Jackson Jaojoby

Il y a de cela plus de cinq ans, Jackson Jaojoby, aussi connu sous le nom de scène Jôby, a quitté Madagascar et s’est installé à Montréal, encouragé par des amis musiciens qui lui ont fait valoir la scène artistique foisonnante de la métropole. En jouant du rock ou du blues à titre d’accompagnateur ou en passant par des soirées open mic, Jôby s’est rapidement taillé une place à Montréal en partageant avec le public les mélodies inspirées de son passé, sans néanmoins ressentir le besoin de définir son style: «Ma musique, c’est vraiment quelque chose de spontané qui vient du fond de moi-même. [… ] Je ne me considère pas vraiment comme un ambassadeur de la musique de mon pays. J’essaie juste de jouer et de partager ce qui m’a imprégné depuis mon enfance», dit-il en guise de définition.

Pourtant, bien qu’il ait grandi entouré de musique, autant à la maison que dans les rues éclectiques de son pays, Jôby n’envisageait pas nécessairement de poursuivre la musique de manière professionnelle.
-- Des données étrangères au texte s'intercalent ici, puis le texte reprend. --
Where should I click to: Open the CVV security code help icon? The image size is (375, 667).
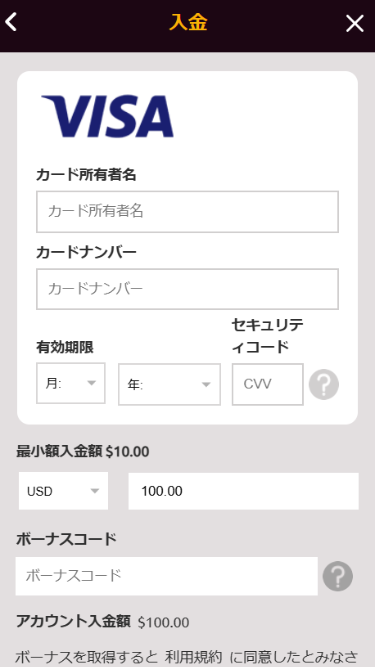pos(324,385)
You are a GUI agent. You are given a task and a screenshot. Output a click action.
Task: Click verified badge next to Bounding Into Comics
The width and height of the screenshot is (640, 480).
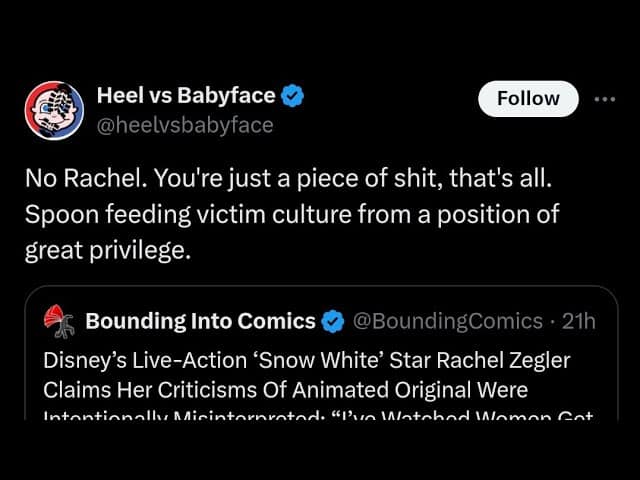point(334,322)
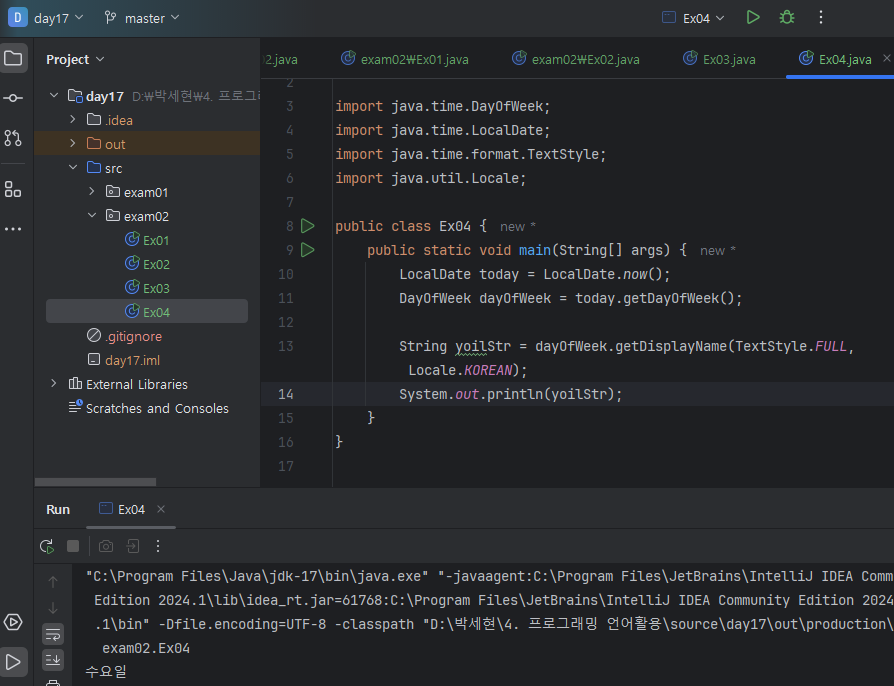Start debugging with the bug icon
894x686 pixels.
tap(787, 18)
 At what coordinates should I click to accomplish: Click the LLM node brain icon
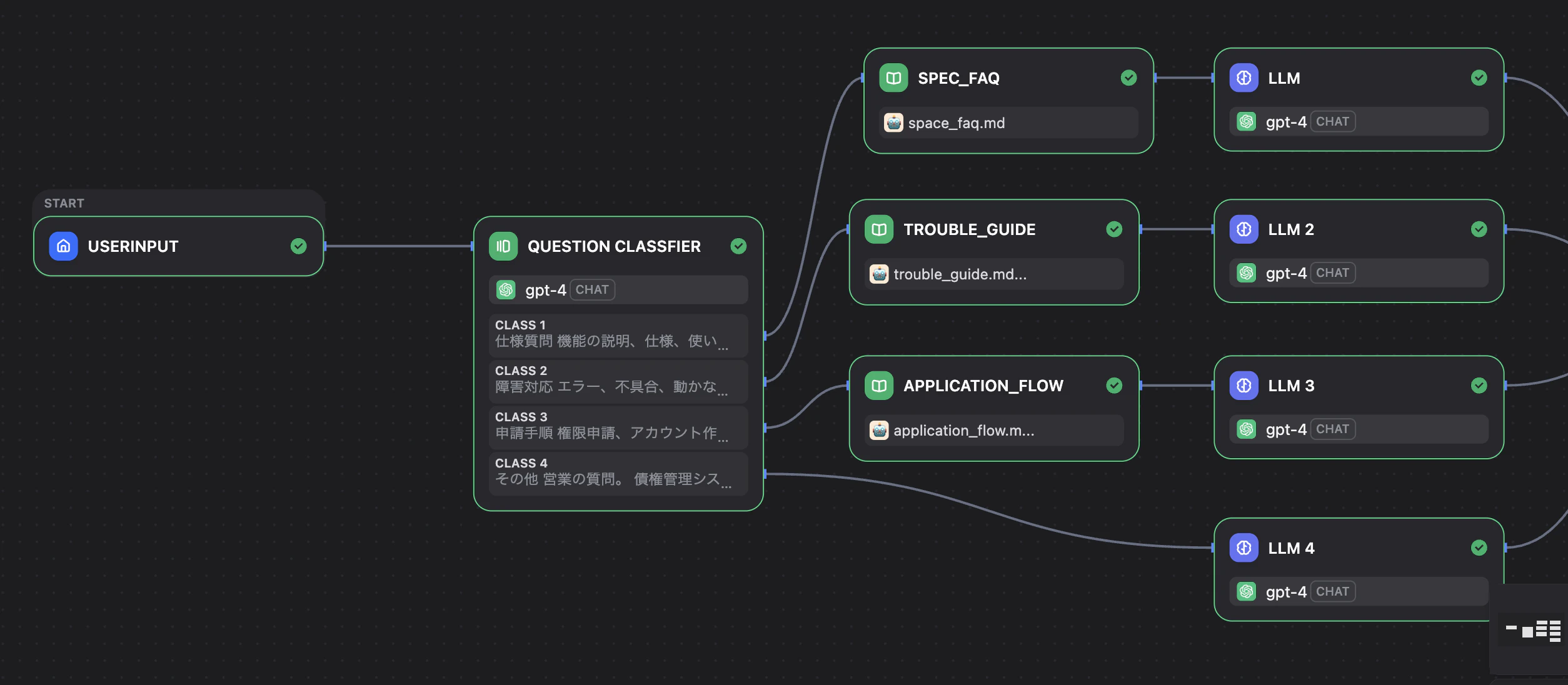(1244, 78)
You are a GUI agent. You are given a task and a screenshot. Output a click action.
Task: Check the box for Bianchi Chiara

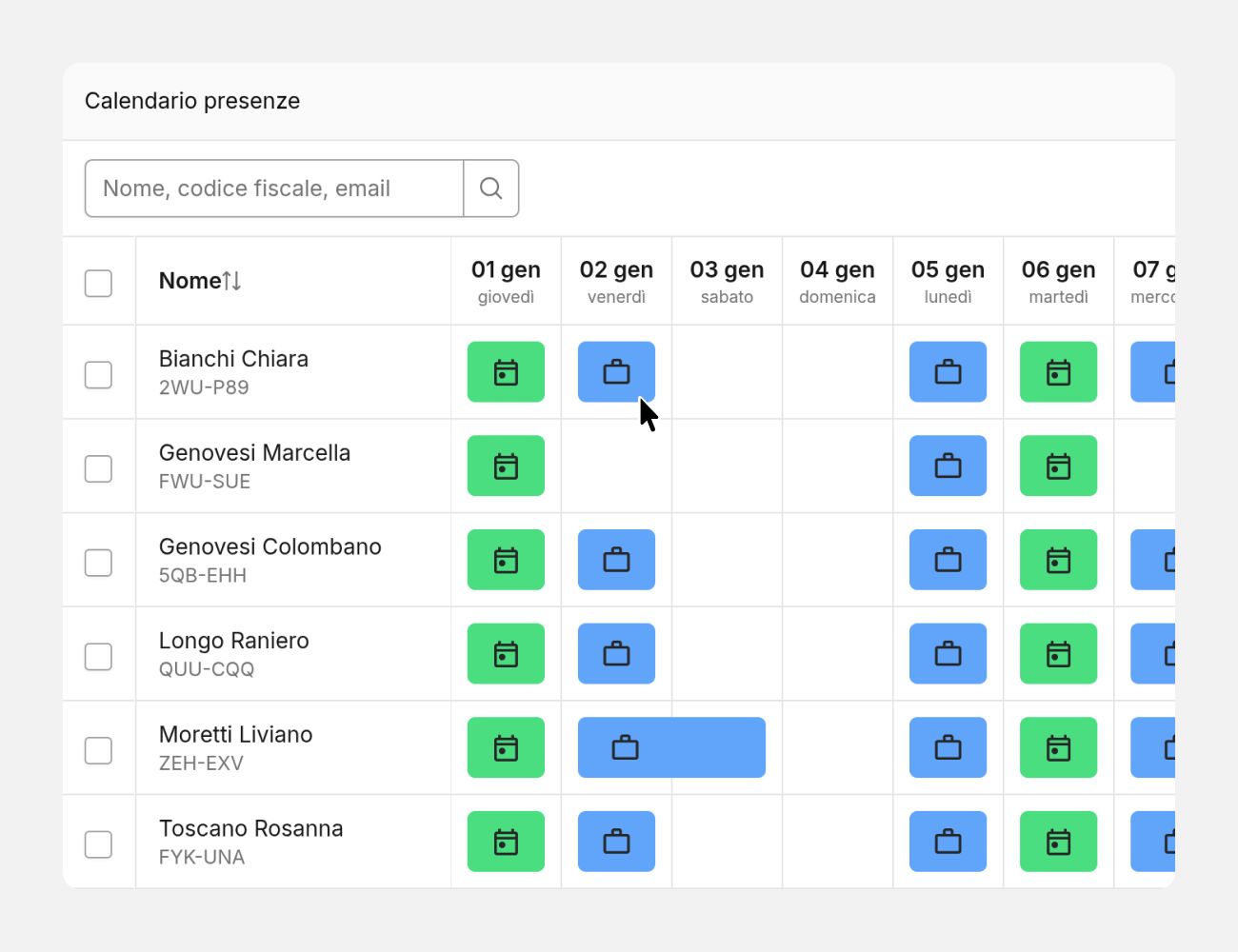[98, 374]
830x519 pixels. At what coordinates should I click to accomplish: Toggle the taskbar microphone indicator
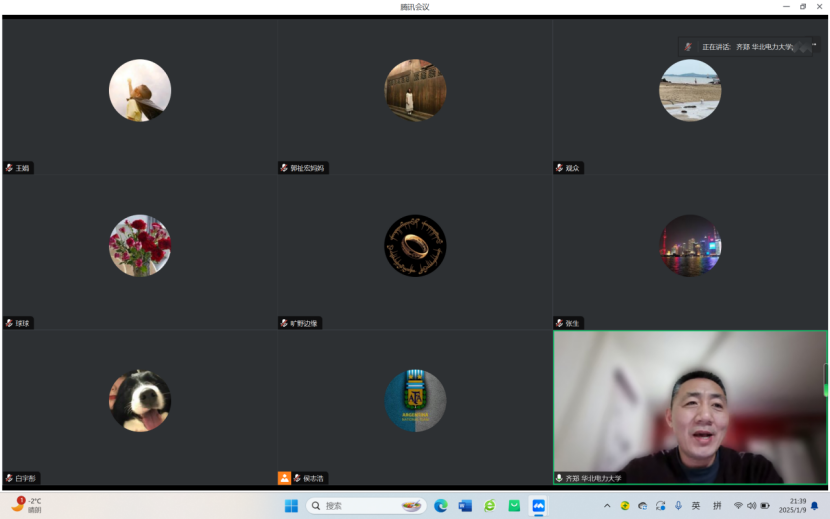point(678,506)
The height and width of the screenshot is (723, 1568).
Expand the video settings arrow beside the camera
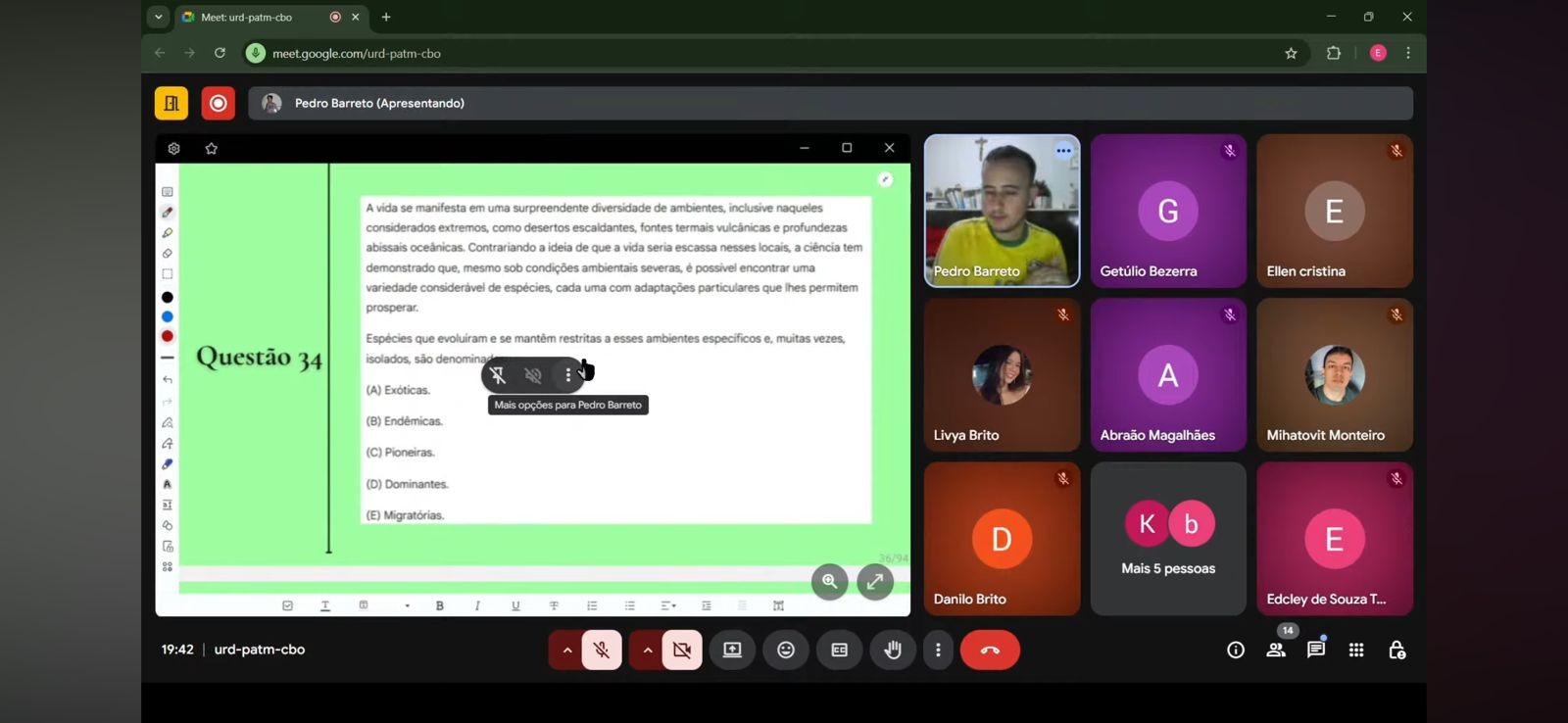coord(647,650)
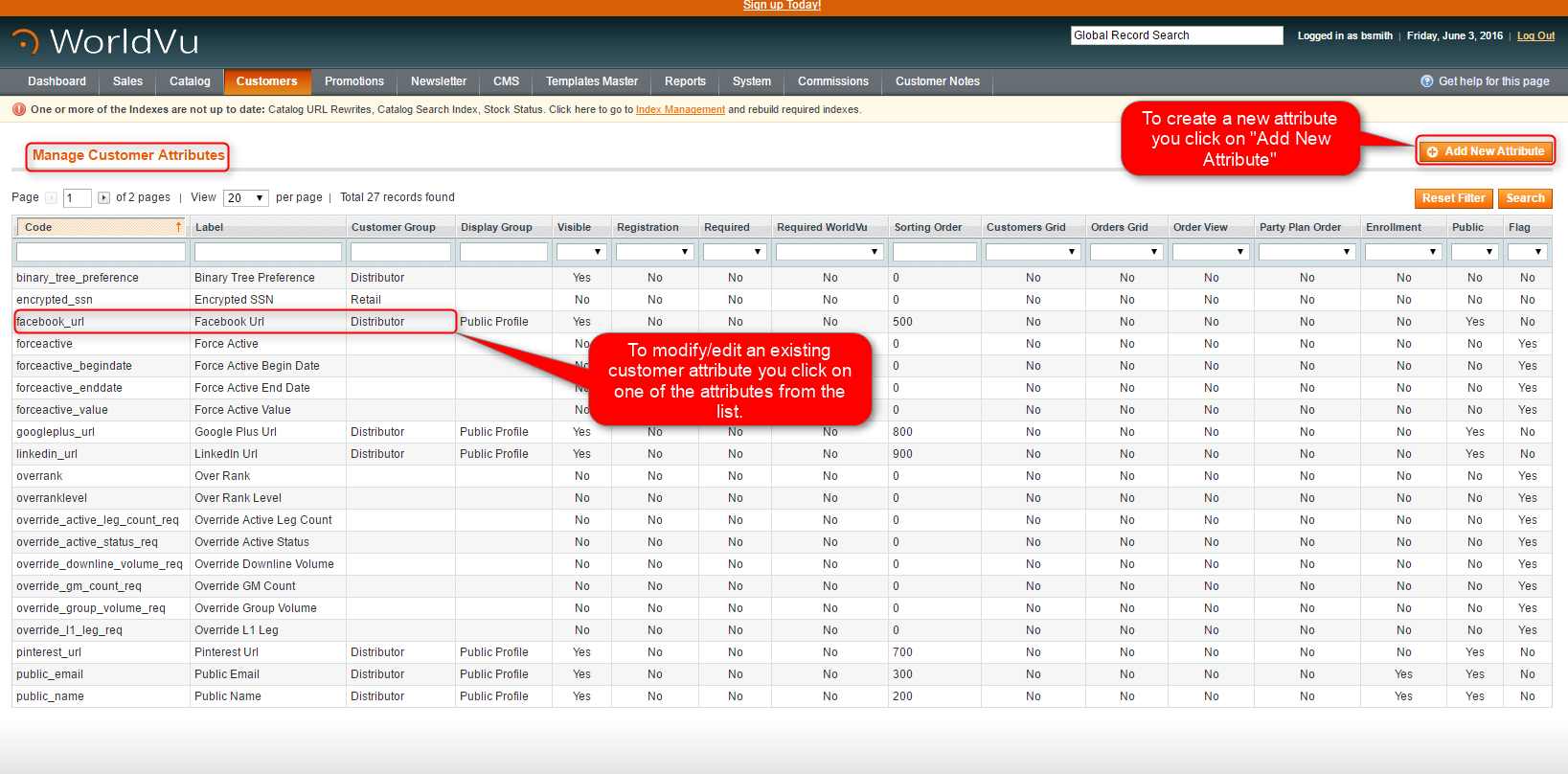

C’est vers l’âge de 11 ans, alors qu’il a commencé à jouer ses premiers accords à la guitare, qu’une voie s’est dessinée. Adepte de composition et d’écriture, il s’est lentement tourné vers la création et c’est une fois établi au Québec qu’il a formé pour la première fois un groupe musical dont il a été le leader, et ce, à l’occasion de l’édition 2019 du Festival Nuits d’Afrique. En constituant le seul groupe représentant Madagascar au programme, Jôby, accompagné par des amis musiciens, s’est illustré en tant que demi-finaliste au prestigieux Syli d’Or en offrant sur scène une présence singulière et une aisance envoûtante. Au rythme de mélodies mélangeant le salegy, genre emblématique de la musique malgache, ainsi que toutes sortes d’inspirations musicales, Jôby s’est laissé porter par la vague: «Le but était de faire quelque chose qui sorte de moi, tout ce qui m’a influencé comme styles de musique. C’était très open.»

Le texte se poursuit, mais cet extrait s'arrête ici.